Scientific classification
- Kingdom: Plantae
- Clade: Tracheophytes
- Clade: Angiosperms
- Clade: Eudicots
- Clade: Rosids
- Order: Fagales
- Family: Fagaceae
- Genus: Quercus
- Subgenus: Quercus subg. Quercus
- Section: Quercus sect. Quercus
- Species: Q. martinezii
- Binomial name: Quercus martinezii C.H.Mull.

= Quercus martinezii =

- Genus: Quercus
- Species: martinezii
- Authority: C.H.Mull.
- Conservation status: LC

Species of oak tree

Quercus martinezii is a species of oak found in southwestern and central Mexico. It has been found in Nayarit, Jalisco, Michoacán, Guerrero, and Oaxaca states. It is placed in Quercus section Quercus.

==Description==
It is a tall forest tree up to 25 m tall with a trunk 50 cm or more in diameter. The leaves are thick and stiff, gray-green on the upper surface, lighter on the underside, lance-shaped or egg-shaped with irregular teeth.

==Range and habitat==
Quercus martinezii is native to montane forests in the mountains of west-central and southern Mexico. It is found in the Sierra de San Juan of western Nayarit, the western Trans-Mexican Volcanic Belt of Jalisco, Michoacán, and Mexico states, and the Sierra Madre del Sur of Michoacán, Guerrero, and Oaxaca states.

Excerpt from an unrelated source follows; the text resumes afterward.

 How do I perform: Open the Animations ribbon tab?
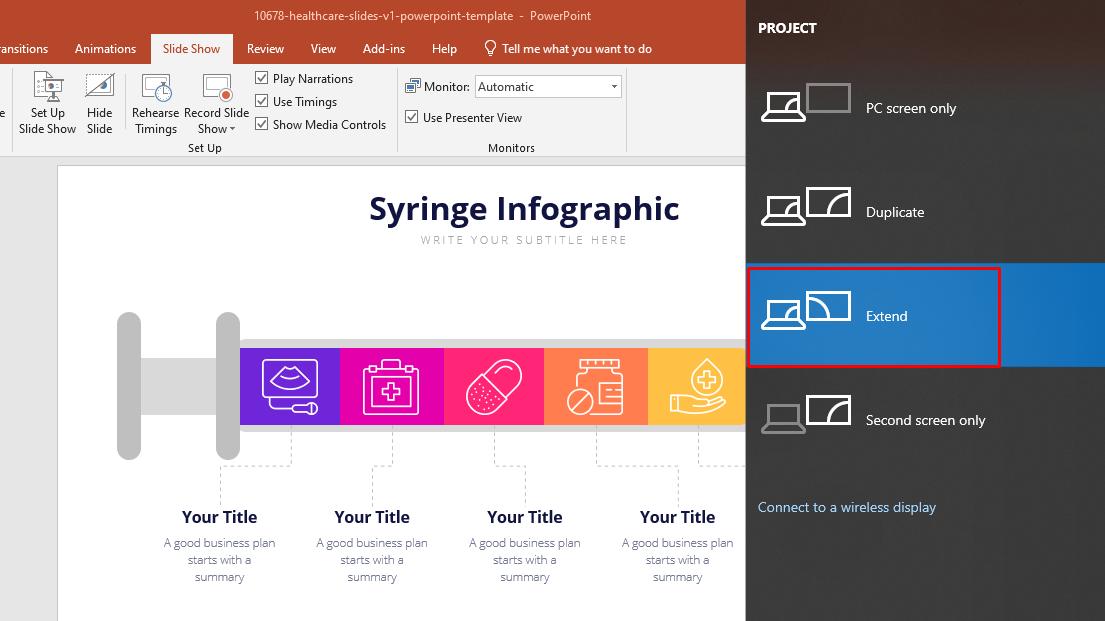[105, 48]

The tree is generally found in cloud forests, and occasionally in humid oak forest and pine–oak forests, between 1,800 and 2,600 meters elevation.

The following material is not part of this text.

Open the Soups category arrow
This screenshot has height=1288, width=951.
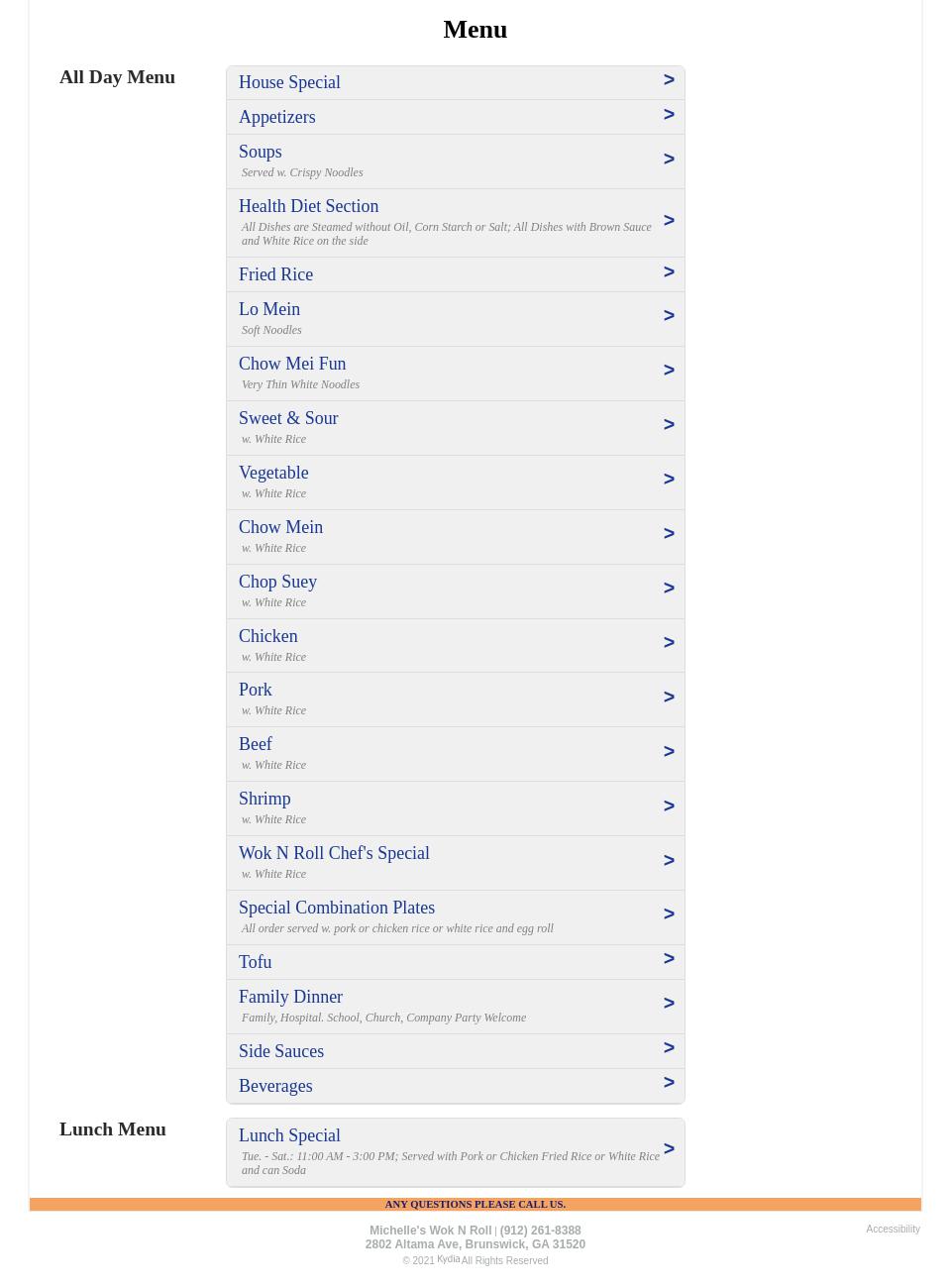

==Conservation and threats==
The population size and trends of Quercus martinezii have not been quantitatively studied. Its observed populations are generally low-density or scarce. It is threatened with habitat loss from deforestation across much of its range. There are populations in several protected areas, including the Sierra de San Juan Biosphere Reserve in Nayarit, the Sierra de Manantlán Biosphere Reserve in Jalisco.